* Document excerpt:
((

January 21, 2008 at 11:29 AM · Scott's right. Period.

January 21, 2008 at 12:10 PM · I agree with Pieter. We do not know enough and should not judge (we shouldn't even if we knew more). Let him live his private life and enjoy or criticize his public music making. That's my personal opinion. However, it should be clear to him that he provokes these comments when speaking in public in such a way, since most people tend to judge as soon as they have a tiny bit of information. Good luck to the young father anyway!

January 21, 2008 at 12:57 PM · I jsut had to get in on this subject because it is a pretty touchy topic for me.

"1) He's incredibly busy and wouldn't really be able to be there for the kid most days anyways"

As a person without a father in my life, I know the damage of a father not being there, especially for young boys, as my brother suffers quite more than I. If you aren't ready to take on the responsibility of being there for your child 24/7, at least until they're at an age that requires a certain amount of individualism, then you should not have children.

2) His life is private and no one knows the details of his relationship. They aren't living together so considering that he's quite busy, it's probably for the best

I agee with half of this statement. We do not know. But once again, he is a father now, and being too busy is not an excuse and never will be. His life is changed completely. No more long tours, extended overseas engagements, unless the kid comes with him.

"3) Despite what we may think he does make it pretty clear that he loves spending time with the kid. I think it would be presumptious for anyone on the internet, who doesn't know the guy, to pass judgement on him in such a matter where the details are rather private."

That's great he loves to spend time with his child, just like a father or mother who has weekly visitation from custody battles might enjoy spending those priceless days with their children. Once again, I know the damage of not having a father there at all, but a momentary father is just as bad. Despite how our world tries to change things and the values upon which we live, one thing we cannot change is a children's need and love for both of those who created them. My brother has never even seen his father, but he has instinctive want to see his father, be approved by him, and be loved by him. We just can't change that.

))

* Information supplied:

((

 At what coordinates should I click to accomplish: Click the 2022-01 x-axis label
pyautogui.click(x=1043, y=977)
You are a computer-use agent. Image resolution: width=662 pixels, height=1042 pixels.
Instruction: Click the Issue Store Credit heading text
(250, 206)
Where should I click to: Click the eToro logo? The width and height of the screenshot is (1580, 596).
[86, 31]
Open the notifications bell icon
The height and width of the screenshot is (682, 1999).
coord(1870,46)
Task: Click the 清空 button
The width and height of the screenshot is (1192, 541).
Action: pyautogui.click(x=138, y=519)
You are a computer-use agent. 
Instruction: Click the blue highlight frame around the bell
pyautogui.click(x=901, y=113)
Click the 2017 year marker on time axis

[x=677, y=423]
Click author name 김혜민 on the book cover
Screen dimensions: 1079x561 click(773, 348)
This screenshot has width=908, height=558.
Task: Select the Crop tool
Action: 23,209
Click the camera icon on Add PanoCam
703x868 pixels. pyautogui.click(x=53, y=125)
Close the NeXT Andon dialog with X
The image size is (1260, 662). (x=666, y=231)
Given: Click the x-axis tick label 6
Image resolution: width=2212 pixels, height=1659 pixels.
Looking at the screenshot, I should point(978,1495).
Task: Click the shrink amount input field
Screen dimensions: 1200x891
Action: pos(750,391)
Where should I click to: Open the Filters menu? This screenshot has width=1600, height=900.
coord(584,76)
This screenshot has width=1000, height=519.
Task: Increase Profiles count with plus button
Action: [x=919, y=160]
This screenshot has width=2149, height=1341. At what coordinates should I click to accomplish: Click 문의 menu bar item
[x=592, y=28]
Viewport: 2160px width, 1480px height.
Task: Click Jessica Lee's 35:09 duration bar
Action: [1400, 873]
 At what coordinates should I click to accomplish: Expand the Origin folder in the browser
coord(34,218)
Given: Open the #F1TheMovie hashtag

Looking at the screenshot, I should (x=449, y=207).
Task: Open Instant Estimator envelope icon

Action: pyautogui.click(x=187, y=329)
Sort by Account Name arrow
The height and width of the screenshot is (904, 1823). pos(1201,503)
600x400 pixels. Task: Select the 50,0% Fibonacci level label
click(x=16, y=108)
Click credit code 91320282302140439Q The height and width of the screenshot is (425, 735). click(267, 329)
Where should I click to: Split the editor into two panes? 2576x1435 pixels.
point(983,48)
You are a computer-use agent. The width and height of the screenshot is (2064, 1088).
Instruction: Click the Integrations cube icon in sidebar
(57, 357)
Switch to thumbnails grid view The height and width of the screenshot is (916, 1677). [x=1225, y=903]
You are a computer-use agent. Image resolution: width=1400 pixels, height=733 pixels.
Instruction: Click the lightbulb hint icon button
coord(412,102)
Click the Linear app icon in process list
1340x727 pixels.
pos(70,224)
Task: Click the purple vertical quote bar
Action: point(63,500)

))

* Goals:
a) Please quote the comment thread word for word, everything from "January 21, 2008 at 12:10" down to "young father anyway!".
b) Extend the comment thread about the young father, beginning right after its last sentence.
Nothing in the records is needed here.

* Solved problems:
a)
January 21, 2008 at 12:10 PM · I agree with Pieter. We do not know enough and should not judge (we shouldn't even if we knew more). Let him live his private life and enjoy or criticize his public music making. That's my personal opinion. However, it should be clear to him that he provokes these comments when speaking in public in such a way, since most people tend to judge as soon as they have a tiny bit of information. Good luck to the young father anyway!

b)
January 21, 2008 at 01:09 PM · Oh, but Congrats to him if he successfully takes on the responsibility that has been bestowed upon him.

Everyone can make a baby, not everyone can be a parent. So, congrats if he can take the next step to parenthood.

January 21, 2008 at 01:21 PM · Scott, he's said he's a father, not a dad. There's a difference.

January 21, 2008 at 01:49 PM · i think you people are reading into this stuff way too deep:)

life is about making choices and compromises. let people live their own lives.

January 21, 2008 at 02:16 PM · Wow...........everyone stop hating on Mr. Bell! I don't know what's going on here! Scott-I agree that maybe that wasn't the right thing to say (what Mr. Bell said), but would he publicly announce that he didn't care for his son? He obviously loves him very much and obviously wants the best for him! seems like whenever a post on Mr. Bell comes up, people criticize him for the most dumb reasons! We need to have insight, people! We have to find the meaning in people's words instead of just reading the words and hearing what we want to hear!

January 21, 2008 at 02:21 PM · Nobody is criticising him as a violinist. He's just not there to see his kid go to sleep or wake up. Or be there when the kind has a bad dream in the middle of the night. He's missing out on raising his kid.

January 21, 2008 at 02:43 PM · i know of quite a few very successful people who have to arrange their private lives in a very structured way in order for them to function their best in their chosen pursuit. these include physicians, lawyers, actors, wall streeters, etc. on the contrary, it is the successful business owners that i know that tend to have a better balance between business and family lives.

with a good business already on cruise control, you can rearrange your time more easily and see your kids growing up if you choose. with other professionals, if you don't show up, nothing is happening.

if i were a perfectionist violinist and at the top of my career, if the choice is between being a dad holding my kid whenever he cries at night, versus having a good sleep so that next day i can perform my physical/mental best in the concert, i would choose the latter. if the wife is understanding enough, she would have insisted that. knowing you people, it is much better to be labelled a bad dad than a violinist who has one or two bad performances.

but, if you are a so so performer:), hey, learn to be a great dad! :):):)

life is fair,,,it works out for everyone!

January 21, 2008 at 02:42 PM · Nobody knows him from Adams housecat and he's being ripped apart.

I was a navigator in the Navy. I spent, on average 9 months out of any given year away from home on deployments.

My marriage didn't last once I retired.

I hardly ever saw my daughter.

no one here knows me either.

Judge me too.

January 21, 2008 at 02:49 PM · john, you had a daughter, so we can't judge you:)

January 21, 2008 at 03:22 PM · He's going to be busking in the Metro for real.

January 21, 2008 at 04:32 PM ·

January 21, 2008 at 05:08 PM ·

January 21, 2008 at 05:30 PM ·

January 21, 2008 at 05:25 PM ·

January 21, 2008 at 05:39 PM · As I initially read it, I got the impression that this baby wasn't just for him. The mom obviously wanted the baby too and, unlike men, women can't procreate forever. Of course she knew that he wouldn't be around, so if it's working for them, I don't think that it's right for us to be slandering the relationship.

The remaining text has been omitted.